Problem to solve
Copy from the first line below down to and including the line with "Given: View the 104 followings of penny070". Skip the pictures.

Source information
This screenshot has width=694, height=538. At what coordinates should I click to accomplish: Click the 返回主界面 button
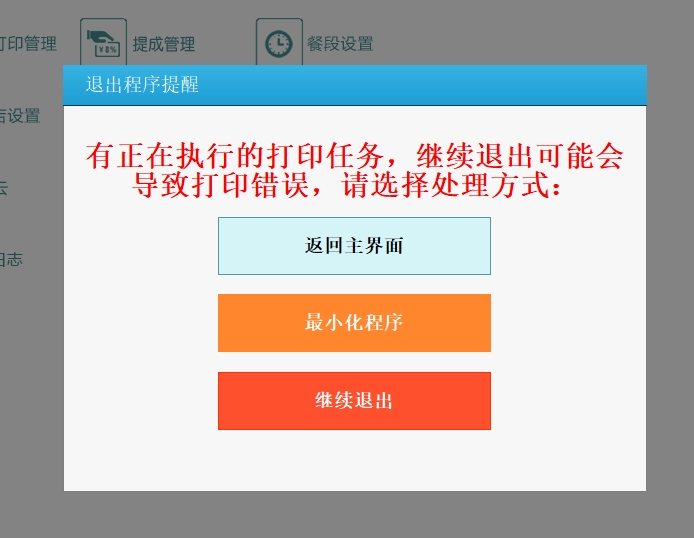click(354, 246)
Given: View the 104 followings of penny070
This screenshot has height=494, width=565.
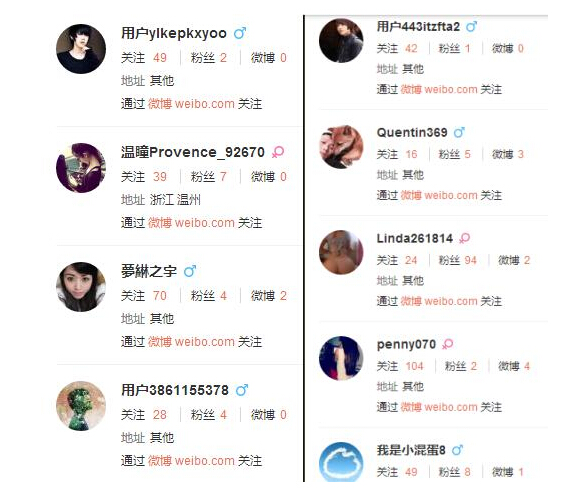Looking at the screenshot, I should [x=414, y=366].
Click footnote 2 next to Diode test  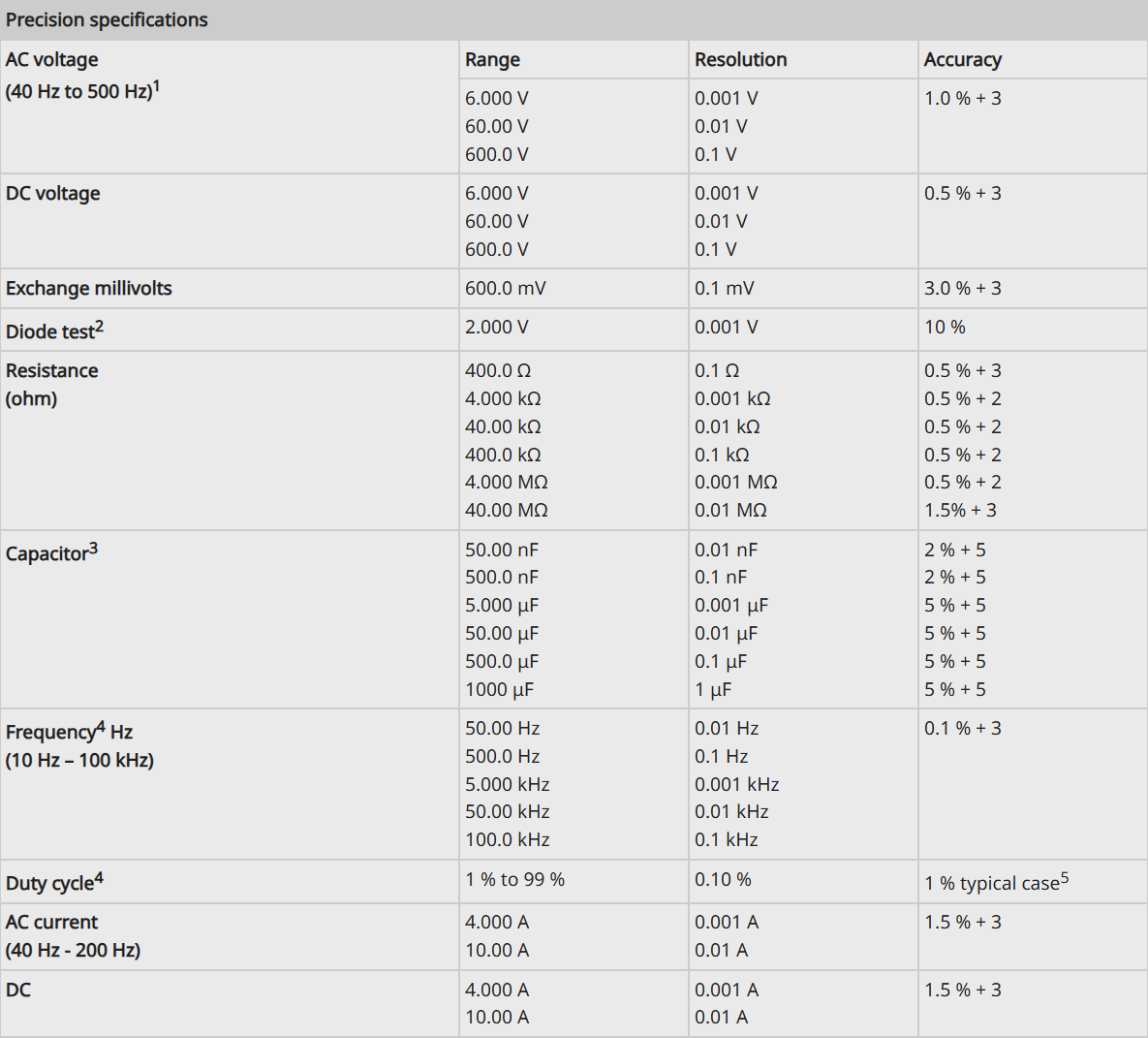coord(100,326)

Expected answer
This screenshot has width=694, height=538. At what coordinates should I click to accomplish: Click the 返回主界面 button
click(354, 246)
Given: View the 104 followings of penny070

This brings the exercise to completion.